Whenever a line below includes "accomplish", add it to the tally, then give the total and nothing more.

[RECORDS PROVIDED Boundary: Start]

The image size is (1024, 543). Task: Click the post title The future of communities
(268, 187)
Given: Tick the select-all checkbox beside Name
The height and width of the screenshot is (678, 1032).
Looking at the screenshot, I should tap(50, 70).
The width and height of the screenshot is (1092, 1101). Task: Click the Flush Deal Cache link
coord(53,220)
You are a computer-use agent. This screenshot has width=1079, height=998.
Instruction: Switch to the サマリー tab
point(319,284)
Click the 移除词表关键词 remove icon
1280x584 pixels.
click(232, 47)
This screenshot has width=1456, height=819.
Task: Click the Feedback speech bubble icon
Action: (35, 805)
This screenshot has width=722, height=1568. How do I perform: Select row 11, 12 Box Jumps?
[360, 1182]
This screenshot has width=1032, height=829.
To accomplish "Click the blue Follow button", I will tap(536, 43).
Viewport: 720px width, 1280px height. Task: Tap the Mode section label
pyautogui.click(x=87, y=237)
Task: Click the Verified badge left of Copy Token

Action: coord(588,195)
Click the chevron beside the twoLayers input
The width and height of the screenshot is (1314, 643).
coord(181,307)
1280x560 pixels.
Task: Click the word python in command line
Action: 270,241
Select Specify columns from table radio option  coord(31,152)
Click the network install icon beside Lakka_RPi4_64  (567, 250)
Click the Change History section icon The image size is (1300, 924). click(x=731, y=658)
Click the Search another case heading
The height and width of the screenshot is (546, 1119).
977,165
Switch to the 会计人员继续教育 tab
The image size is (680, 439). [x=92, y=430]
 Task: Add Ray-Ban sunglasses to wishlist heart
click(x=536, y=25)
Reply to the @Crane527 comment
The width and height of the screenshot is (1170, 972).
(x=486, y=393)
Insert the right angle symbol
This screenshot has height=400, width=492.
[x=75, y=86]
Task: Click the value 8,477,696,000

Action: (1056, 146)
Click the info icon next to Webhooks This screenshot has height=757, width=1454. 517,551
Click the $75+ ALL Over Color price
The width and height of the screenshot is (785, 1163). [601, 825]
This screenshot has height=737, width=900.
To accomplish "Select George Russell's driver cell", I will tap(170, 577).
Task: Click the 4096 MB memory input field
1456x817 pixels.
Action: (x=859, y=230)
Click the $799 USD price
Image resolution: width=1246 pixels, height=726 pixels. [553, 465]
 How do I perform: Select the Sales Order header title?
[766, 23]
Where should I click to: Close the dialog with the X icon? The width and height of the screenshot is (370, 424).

[RECORDS PROVIDED Boundary: End]

* EXERCISE SOLUTION *
2